Trump team knew of Michael Flynn probe before hiring him as National Security Adviser

As national security adviser, Flynn (above) had access to the president and nearly every secret held by US intelligence agencies. PHOTO: NYTIMES

WASHINGTON (NYTIMES) - Michael Flynn told President Donald Trump's transition team weeks before the inauguration that he was under federal investigation for secretly working as a paid lobbyist for Turkey during the campaign, according to two people familiar with the case.

Despite this warning, which came about a month after the Justice Department notified Flynn of the inquiry, Trump made Flynn his national security adviser. The job gave Flynn access to the president and nearly every secret held by US intelligence agencies.

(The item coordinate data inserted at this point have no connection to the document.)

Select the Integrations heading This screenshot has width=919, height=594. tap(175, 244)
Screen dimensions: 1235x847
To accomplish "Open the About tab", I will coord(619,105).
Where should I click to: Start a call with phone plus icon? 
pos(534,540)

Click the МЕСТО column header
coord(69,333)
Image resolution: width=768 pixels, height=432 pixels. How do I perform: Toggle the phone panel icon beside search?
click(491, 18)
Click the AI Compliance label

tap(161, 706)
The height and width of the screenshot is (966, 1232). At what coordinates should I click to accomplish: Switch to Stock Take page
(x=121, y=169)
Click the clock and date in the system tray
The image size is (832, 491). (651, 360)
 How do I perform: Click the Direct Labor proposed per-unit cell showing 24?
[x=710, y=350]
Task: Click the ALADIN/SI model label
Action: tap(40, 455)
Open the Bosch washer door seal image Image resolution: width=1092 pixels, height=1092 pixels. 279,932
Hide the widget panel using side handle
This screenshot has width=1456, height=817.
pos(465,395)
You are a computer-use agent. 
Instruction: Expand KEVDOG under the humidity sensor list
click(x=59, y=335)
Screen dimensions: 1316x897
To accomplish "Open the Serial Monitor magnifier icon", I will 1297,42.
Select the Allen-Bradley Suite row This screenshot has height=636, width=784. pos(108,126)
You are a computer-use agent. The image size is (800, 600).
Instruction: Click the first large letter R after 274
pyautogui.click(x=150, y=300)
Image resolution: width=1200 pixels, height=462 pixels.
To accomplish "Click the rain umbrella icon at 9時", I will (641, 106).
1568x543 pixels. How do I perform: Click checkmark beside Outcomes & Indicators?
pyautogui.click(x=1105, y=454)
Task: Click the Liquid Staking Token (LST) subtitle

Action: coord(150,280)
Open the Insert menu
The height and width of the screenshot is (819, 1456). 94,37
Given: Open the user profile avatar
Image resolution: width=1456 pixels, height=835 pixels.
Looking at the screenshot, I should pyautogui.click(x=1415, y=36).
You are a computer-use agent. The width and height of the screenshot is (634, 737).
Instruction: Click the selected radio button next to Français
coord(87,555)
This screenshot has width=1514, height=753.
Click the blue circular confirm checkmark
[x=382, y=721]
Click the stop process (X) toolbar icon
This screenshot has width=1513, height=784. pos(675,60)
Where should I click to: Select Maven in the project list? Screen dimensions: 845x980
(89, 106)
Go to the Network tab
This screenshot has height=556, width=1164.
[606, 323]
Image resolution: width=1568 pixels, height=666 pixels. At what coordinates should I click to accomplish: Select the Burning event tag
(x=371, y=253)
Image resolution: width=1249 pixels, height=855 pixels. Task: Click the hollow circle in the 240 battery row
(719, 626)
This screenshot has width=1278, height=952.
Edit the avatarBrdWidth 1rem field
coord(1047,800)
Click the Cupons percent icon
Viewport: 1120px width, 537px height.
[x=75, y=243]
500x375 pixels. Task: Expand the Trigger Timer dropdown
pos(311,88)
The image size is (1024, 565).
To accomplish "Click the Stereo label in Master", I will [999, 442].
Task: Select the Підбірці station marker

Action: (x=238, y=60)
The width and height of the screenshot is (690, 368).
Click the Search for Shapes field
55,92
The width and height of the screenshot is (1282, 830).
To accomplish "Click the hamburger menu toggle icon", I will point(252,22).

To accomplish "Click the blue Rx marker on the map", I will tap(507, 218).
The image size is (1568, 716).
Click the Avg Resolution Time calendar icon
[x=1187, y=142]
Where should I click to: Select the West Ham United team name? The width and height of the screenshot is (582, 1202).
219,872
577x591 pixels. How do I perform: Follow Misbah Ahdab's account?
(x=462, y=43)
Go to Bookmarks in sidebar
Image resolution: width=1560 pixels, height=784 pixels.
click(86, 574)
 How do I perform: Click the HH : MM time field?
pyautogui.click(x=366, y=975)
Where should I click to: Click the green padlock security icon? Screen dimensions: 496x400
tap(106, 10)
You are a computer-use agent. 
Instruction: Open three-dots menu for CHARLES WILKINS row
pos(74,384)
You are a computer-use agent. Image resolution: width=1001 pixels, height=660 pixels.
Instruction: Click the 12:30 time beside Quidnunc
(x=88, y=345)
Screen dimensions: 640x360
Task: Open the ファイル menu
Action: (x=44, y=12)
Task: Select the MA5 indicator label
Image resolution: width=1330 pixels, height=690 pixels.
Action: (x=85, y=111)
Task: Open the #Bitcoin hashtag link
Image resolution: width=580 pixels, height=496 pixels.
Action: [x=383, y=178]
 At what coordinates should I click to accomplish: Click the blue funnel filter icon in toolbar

Flynn's disclosure, on Jan 4, was first made to the transition team's chief lawyer, Donald McGahn II, who is now the White House counsel. That conversation, and another one two days later between Flynn's lawyer and transition lawyers, shows that the Trump team knew about the investigation of Flynn far earlier than has been previously reported.

His legal issues have been a problem for the White House from the beginning and are at the center of a growing political crisis for Trump. Flynn, who was fired after 24 days in the job, was initially kept on even after the acting attorney-general, Sally Yates, warned the White House that he might be subject to blackmail by the Russians for misleading Vice-President Mike Pence about the nature of conversations he had with the Russian ambassador to Washington.

After Flynn's dismissal, Trump tried to get James Comey, the FBI director, to drop the investigation - an act that some legal experts say is grounds for an investigation of Trump for possible obstruction of justice. He fired Comey on May 9.

The White House declined to comment on whether officials there had known about Flynn's legal troubles before the inauguration.

Flynn, a retired general, is one of a handful of Trump associates under scrutiny in intertwined federal investigations into their financial links to foreign governments and whether any of them helped Russia interfere in the presidential election.

In congressional testimony, the acting FBI director, Andrew McCabe, has confirmed the existence of a "highly significant" investigation into possible collusion between Trump's associates and Russian operatives to sway the presidential election.

The pace of the investigations has intensified in recent weeks, with a veteran espionage prosecutor, Brandon Van Grack, now leading a grand jury inquiry in Northern Virginia that is scrutinising Flynn's foreign lobbying and has begun issuing subpoenas to businesses that worked with Flynn and his associates.